I’m not sure how to abbreviate them. Just the numbers? I don’t want to repeat “Jump Street” every time. Numbers it is.
21 is more “throw everything in and see what happens.” The closing credits are a good example of this. It’s a bunch of 2-second clips with explosions and thumping music and bits from 80’s and 90’s movies with outtakes and clips from the movie itself. 21 is meta like 22, too. It’s a combination of making fun of itself, trying to play out stereotypes so they collapse on themselves, and then going ahead and using the stereotypes.
I guess a theme is high school “then and now” and it makes “now” look a lot more accepting and fun. When Channing Tatum and Jonah Hill walk into school for the first time they walk by the stereotypical groups, goths, nerds, then they get confused when they get to the hipsters, ravers and the granola kids. Everyone has their place, at last! Hooray. And things aren’t what they seem! The drug dealer makes web pages, feels bad that his parents aren’t around, and was bullied into dealing (he’s a good kid too!). High school is such a tight structure for movies and TV that it’s easy to keep track of things when they switch around. That’s less obvious in 22 when they get to college and stuff is wide open. There’s an interview with Chris Miller and Phil Lord where Lord (I think) talks about how 21 is an optimistic movie. The basis is optimism. I think that’s why I was in a good mood after. I laughed a few times and thought it was fun, and I didn’t have to think too hard. The problems didn’t seem like that big of a deal. I didn’t need to work through anything. 22’s a little heavier – not like 12 Years a Slave heavier, but it is.
They mess around with plots between the two movies. In the sequel Tatum and Hill switch roles. In the sequel Hill asks someone about drugs in his first class and it goes a different way. Tatum still bros down in both, he never has a lady love interest, but he doesn’t need one because women fall all over themselves in front of him.
If we step back a little, right, there are some ‘messages’ that are problematic. The undercover cop falls in love with a high schooler (she’s 18, they squeeze in).
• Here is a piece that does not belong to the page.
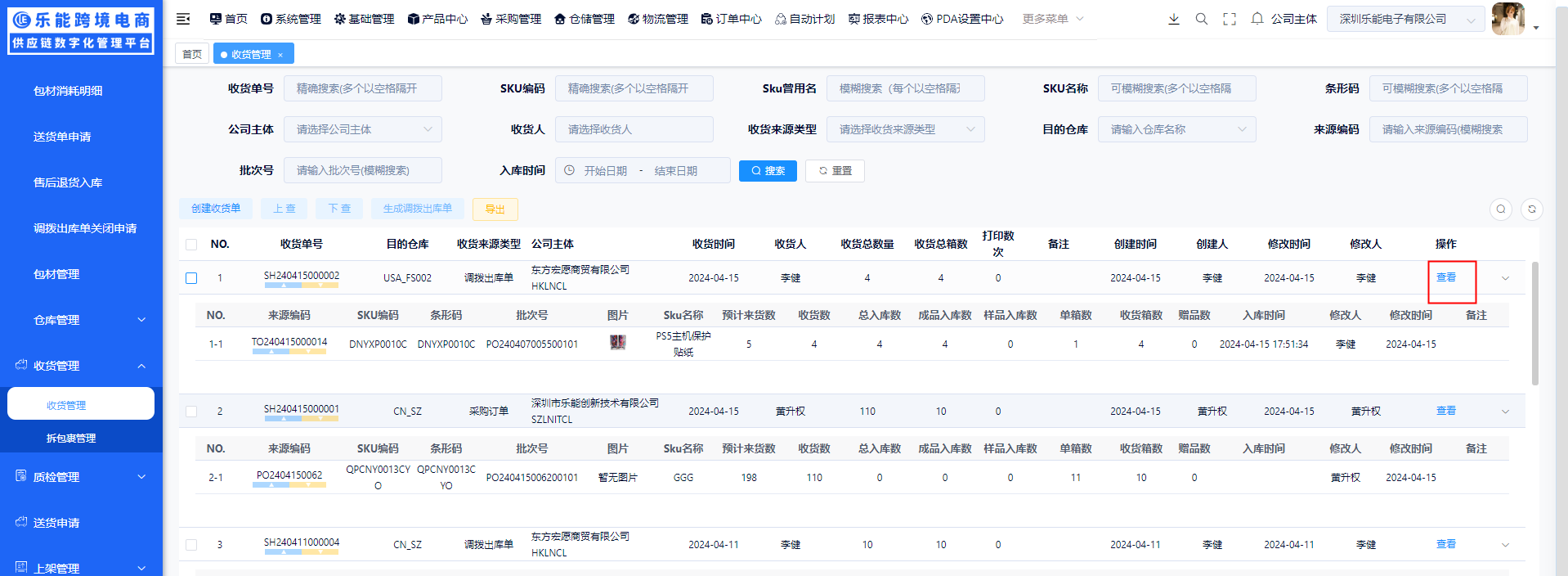Open the PS5主机保护贴纸 product thumbnail

618,343
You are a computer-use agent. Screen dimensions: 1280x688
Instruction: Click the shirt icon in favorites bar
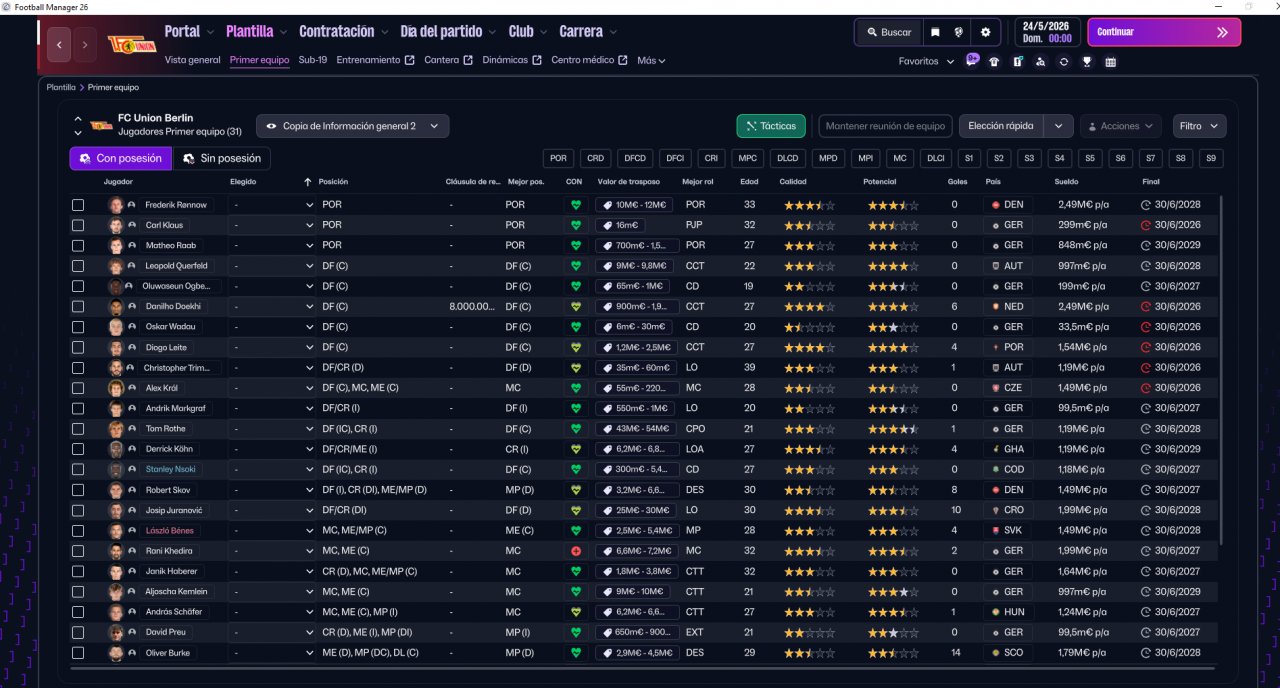[994, 61]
They get high school kids drunk and high. Actually how they talk about getting the booze and drugs is pretty funny. But. And they take drugs. And adults take drugs. Everyone, drugs. But it’s so dang upbeat and positive about the party atmosphere high school seems to be that it doesn’t feel like as big a deal. They capture what a fun, accepting, PC high school might look like. Except the drugs.
And I loved Ice Cube, that guy should be angry in every movie.
Content – a little bit of sex this time, lots of potty mouth, a little gore, lots of sploding stuff. Drugs, drinking, hootennany.